• GEA

Singapore

Madrasah Wak Tanjong Al-Islamiah Primary and Secondary School 

MWTI celebrated its National Day Observance Ceremony quite differently in 2020, with 'Live' streams broadcasted in our students' classrooms. Under normal circumstances, such a celebration would take place in our school hall.


Bearing Patience During the Pandemic


Singapore - At the heart of Paya Lebar, Singapore, some 500 Muslim students and teachers gather each morning at the school hall to supplicate for the safety and wellbeing of all. Dressed smartly in their well-pressed uniforms and led by their Head Prefect, the students melodiously recite the same verses in perfect harmony, timing and humility.


More than just a routine school assembly, this act of worship, which they religiously perform daily, signifies the social and spiritual ties that bind each member of the Madrasah Wak Tanjong Al-Islamiah (MWTI) family. It is a sacred union, where verses of the Qur'an are recited and life-changing lessons on hope, faith and love are shared.


The sound of the school bell has always been special to everyone - marking the start, the transitions in between and the end of a school day. Like the heartbeat of the school, it regulates the movement of people from point to point and from activity to activity.


The chime symbolises happiness, freedom and progress.

Yet, it is often overlooked and taken for granted as nothing more than a sound in the background. On a typical school day, who would have thought that at one point in time, the school bells at MWTI would continue to ring without the presence of its students and teachers?


Enter COVID-19

Amid the COVID-19 pandemic, which first emerged slightly more than a year ago in Wuhan, China, schools all over the world experienced great uncertainty, discomfort and disruption.


When it was announced on mainstream media that schools in Singapore would be shifting to full home-based learning from April 8 to May 4, the team of academic and religious teachers, led by their Principal, Ustazah Masnia Nassim, quickly adapted to the circumstances by generating fresh ideas, exploring new platforms and curating lesson packages, and digitising their resources to immediately cater to the learning needs of their students.


Ustazah Masnia said, "As a school, we hope for the best and the competency of our staff and the quality of our students' education are of utmost importance. When it was announced that schools would have to be temporarily closed, we ensured what we could and offered support to everyone who needed them."


Under the guidance and supervision of the Islamic Religious Council of Singapore (MUIS), MWTI took decisive and calculated steps to ensure that the educational experiences meant for all continued to be purposeful, systematic and impactful.


Here are some of the strategies adopted by the school:

1. Home-Based Learning (HBL)

After performing her dawn prayers in congregation with her family, Pre-University One (2020) student Khalisah Binti Mohamad Hamim started her school day in a completely different setting - home.

The 18-year old student, who aspires to be an educator, shared that COVID-19 and HBL offered her the opportunity to research, innovate and learn how to be a more independent student.

She said, "During the 'Circuit Breaker' period, where schools shifted their lessons online, my General Paper teacher assigned us a research task.
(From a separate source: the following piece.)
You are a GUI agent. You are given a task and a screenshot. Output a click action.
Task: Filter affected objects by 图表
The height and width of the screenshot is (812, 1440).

I explored the theme of 'Environment' and discovered that research is not easy but definitely rewarding."

The challenges of adapting to online learning were real, especially for well-seasoned teachers of the school who were accustomed to the traditional face-to-face classroom arrangements.

Said Ustazah Sidah Haron, a religious teacher who has served the school for close to 30 years, conducting online lessons on Zoom and Microsoft Teams was challenging at first but it had to be carried out for the greater good.


She said, "Not being able to physically face my students during lessons was psychologically very difficult and not as fulfilling. It took quite some time for me to get used to communicating with my students and their parents online."